Grevenbroich: Im Bahnhofsviertel muss sich vieles bessern

Grevenbroich : Im Bahnhofsviertel muss sich vieles bessern

Der Bahnhofsvorplatz erhält gute Noten, doch auf Bahn- und Rheydter Straße gibt es Verbesserungsbedarf. Leser äußern sich am NGZ-Mobil.

Wie sehen Grevenbroicher den Bereich zwischen Bahnhof und Innenstadt: als Schandfleck oder als den Ort, wo das kreative Herz der Stadt schlägt? Das war gestern die Frage beim NGZ-Mobil.

Hans Hammelstein beklagt brach liegende und verwilderte Grundstücke. Foto: Berns, Lothar (lber)

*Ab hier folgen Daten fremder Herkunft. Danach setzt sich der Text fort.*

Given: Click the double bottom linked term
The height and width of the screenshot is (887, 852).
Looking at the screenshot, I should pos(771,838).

"Der Bahnhofsvorplatz ist deutlich schöner als früher", meint etwa Marlene Schütz, die häufig von Grevenbroich nach Unna fährt. Auch Stefan Dietz, der direkt am Platz wohnt, schätzt ihn als "sehr schön" und gepflegt" ein: Verbesserungsbedarf sieht er dagegen für die Rheydter Straße und die Bahnstraße.

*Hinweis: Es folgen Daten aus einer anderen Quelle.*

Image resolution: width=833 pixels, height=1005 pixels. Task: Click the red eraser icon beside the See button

Klaus Buchwald wünscht sich mehr Bäume im Straßenbild. Foto: Berns, Lothar (lber)

Dem stimmt Klaus Buchwald zu: Er kritisiert, dass diese beiden Straßen häufig sehr schmutzig seien. Was sie attraktiver machen würde: "Mehr Bäume, mehr Grün", meint Buchwald. Als gelungenes Beispiel für nachbarschaftliches Engagement nennt er den Verein "Stellwerk-Initiative", der am Samstag, 25. Mai, zu einer Blumenpflanzaktion aufgerufen hat. "Die Stellwerker haben hier schon einiges verbessert; auch durch die neuen Mülltonnen", meint der Anwohner.

"Mehr Pflanzen" hält auch Angela Koch, Anwohnerin der Dechant-Schütz-Straße, für eine gute Idee auf der Rheydter- und Bahnstraße. Zudem würde sie sich eine Einbahnstraßenregelung wünschen: "Dann könnte auch der Fahrradweg fortgesetzt werden." Eine weitere Idee in ihrer Nachbarschaft: "Ein begrenztes Halteverbot, damit Kehrmaschinen besser durchkommen."

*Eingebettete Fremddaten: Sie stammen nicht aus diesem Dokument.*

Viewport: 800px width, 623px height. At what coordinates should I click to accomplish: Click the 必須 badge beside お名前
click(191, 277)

Nur wenig Hoffnung setzen die Besucher am NGZ-Mobil auf das Integrierte Stadtteilentwicklungskonzept (ISEK): Zwar hat die Stadt Chancen, in ein Förderprogramm des Landes aufgenommen zu werden, muss aber 40 Prozent der Kosten selbst stemmen. "Zu viel", meint dazu Landrat Hans-Jürgen Petrauschke als Kommunalaufsicht bisher.

UWG-Politiker Peter Habura rät deshalb: "Man sollte sich von diesem Konzept lösen." Er vermisst, dass die Stadtplaner den demografischen Wandel berücksichtigen: "Die Menschen haben ganz andere Bedürfnisse." Zudem fordert Habura: "Wir brauchen keine Bedenkenträger, sondern mehr Macher." Warum nicht die Idee von Studentenwohnungen im alten Finanzamt realisieren?

Hans Hammelstein weist darauf hin, dass es zwei Bahnhofsvorplätze, im Westen und im Osten, gibt. Gerade rund um die Merkatorstraße müsse etwas geschehen, so seien die Wildrosen an der Rampe eingegangen; zudem würden Parkplätze fehlen. Was den früheren CDU-Politiker auch ärgert: "Brachliegende Grundstücke, die verwildern."

Ferdinand Zimmer beklagt den Zustand der öffentlichen Toiletten am Bahnhof. Dieser sei "katastrophal". Dort sieht er dringenden Handlungsbedarf: "Da muss etwas getan werden."